Of course Huang will lean on the software being key because he sees the hardware competition catching up.
Huang said that many years ago, long before ChatGPT or the current AI hype were a thing. In that interview he said that their costs for software R&D and support are equal or even bigger than their hardware side. They've also been hiring top SWE talent for almost two decades now. None of the other companies have spent even close to this much time and money on GPU software, at least until LLMs became insanely popular. So I'd be surprised to see them catch up anytime soon.
> What's to stop them from entering the TPU race with their $5 trillion valuation?
Valuation isn’t available money; they'd have to raise more money in the current, probably tighter for them, investment environment to enter the TPU race, since the money they have already raised that that valuation is based on is already needed to provide runway for what they are already doing without putting money into the TPU race
That is.... actually a seriously meaty article from a blog I've never heard of. Thanks for the pointer.
This article about them got published just yesterday... https://news.ycombinator.com/item?id=46124883
There's a lot of misleading information in what they publish, plagiarism, and I believe some information that wouldn't be possible to get without breaking NDAs
Dylan Patel joined Dwarkesh recently to interview Satya Nadella: https://www.dwarkesh.com/p/satya-nadella-2
And this is relevant how? That interview is 1.5 hours, not something you just casually drop a link to and say "here, listen to this to even understand what point I was trying to make"

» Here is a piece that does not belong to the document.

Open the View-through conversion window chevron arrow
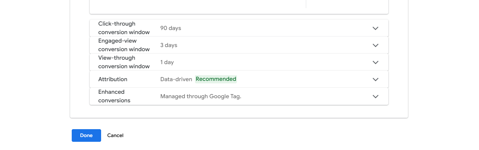479x150 pixels. click(375, 62)
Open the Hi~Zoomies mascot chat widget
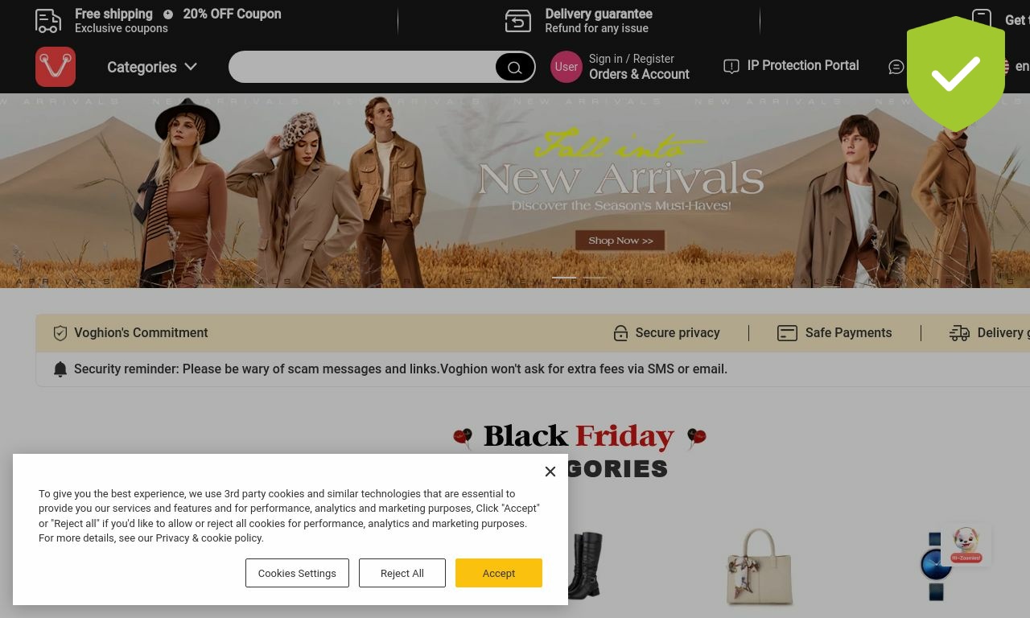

Sorry, this was meant to be a reply to this comment: https://news.ycombinator.com/item?id=46127942
I was trying to make the point that SemiAnalysis is semi-famous.
I have a few lines of "download subtitles with yt-dlp", "remove the VTT crap", and "shove it into llm with a summarization prompt and/or my question appended", but I mostly use Gemini for that now. (And I use it for basically nothing else, oddly enough. They just have the monopoly on access to YouTube transcripts ;)
The SemiAnalysis article that you linked to stated:
"OpenAI’s leading researchers have not completed a successful full-scale pre-training run that was broadly deployed for a new frontier model since GPT-4o in May 2024, highlighting the significant technical hurdle that Google’s TPU fleet has managed to overcome."
Given the overall quality of the article, that is an uncharacteristically convoluted sentence. At the risk of stating the obvious, "that was broadly deployed" (or not) is contingent on many factors, most of which are not of the GPU vs. TPU technical variety.